Die Klassifikation der segmentierten Läsionen in Artefakte, benigne Tumoren und maligne Tumoren anhand der automatisch ermittelten Merkmale geschieht mit selbstreflexiven Feed-Forward Neuronalen Netzen, welche zuvor unter Verwendung von modifizierten Backpropagation Lernregeln [6], [9] trainiert wurden.

Ergebnisse: Die klinische Validierung erfolgt anhand histologisch gesicherter Datensätze von 104 Patientinnen mit insgesamt 89 malignen und 56 benignen Läsionen. Es konnte eine Sensitivität und eine Spezifität von 95% und 92% für die malignen Läsionen bestimmt werden.
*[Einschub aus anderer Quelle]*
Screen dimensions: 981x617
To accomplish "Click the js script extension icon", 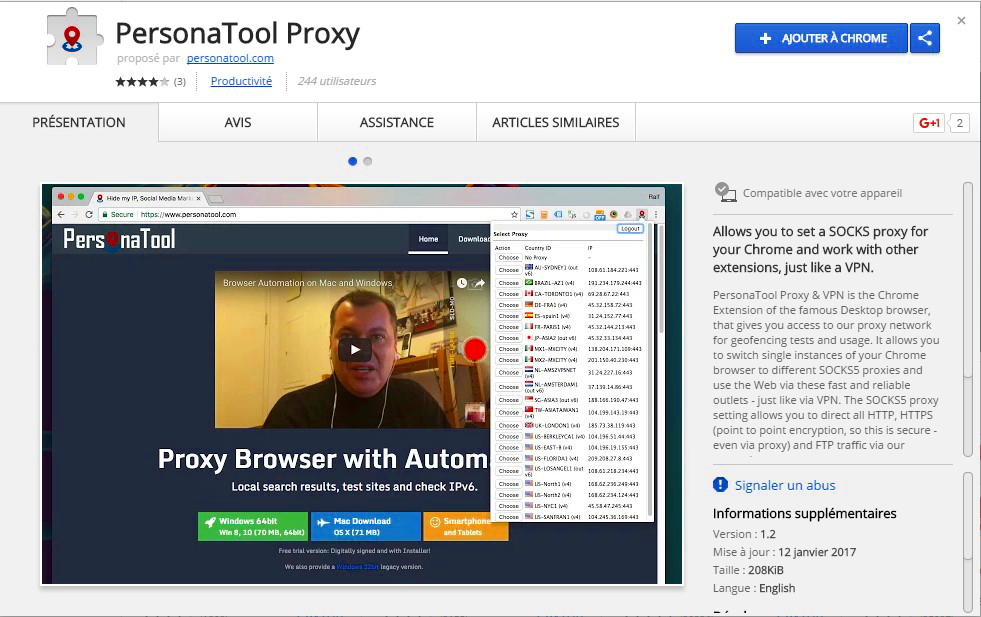I will (x=572, y=214).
Schlussfolgerungen: Das vorgestellte System detektiert, evaluiert und differenziert gut- und bösartige Läsionen ohne jegliche Benutzerinteraktion und ist damit als computerisierte Zweitmeinung (Computer Diagnosis) verwendbar. Die Performance erlaubt eine zeitnahe Systemantwort zur Untersuchung.


Literatur

1.
Middleton I, Damper RI. Segmentation of magnetic resonance images using a combination of neural networks and active contour models. Medical Engineering & Physics Vol. 26 (2004):pp. 71–86.
2.
el Kwae EA, et al. Detection of suspected malignant patterns in three-dimensional magnetic resonance breast images. Journal of Digital Imaging Vol. 11 (1998):pp. 83–93.
3.
Lucht RE, Knopp MV, Brix G. Classification of signal-time curves from dynamic MR mammography by neural networks. Magnetic Resonance Imaging Vol. 19 (2001):pp. 51–57.
4.
Vergnaghi D, Monti A, Setti E, Musumeci R. A use of a neural network to evaluate contrast enhancement curves in breast magnetic resonance images. Journal of Digital Imaging Vol 21 (2001):pp. 58–59.
5.
Shi J, Tomasi C. Good features to track. IEEE Computer Vision and Pattern Recognition (1994):pp. 593–600.
6.
Vomweg TW, Buscema M. Improved artificial neural networks in prediction of malignancy of lesions in contrast-enhanced MR-mammography. Medical Physics Vol. 30 (2003):pp. 2350–2359.
7.
Teague MR. Image analysis via the general theory of moments in Optical Society of America Vol.70 (1979): pp. 920-930.
8.
Maciak A, Kier C, Seidel G, Meyer-Wiethe K, Aach T. Parameterfreie Erkennung von Ischämien mit ultraschallbasiertem Harmonic Imaging. In: Proceedings BMT 6.-9. September 2006. Vol. 1, No. 76, Zürich, 2006. - ISBN 0939-4990.
9.
Buscema M. Self-reflexive networks, Substance Use & Misuse, 1998;33(2), pp. 409–38.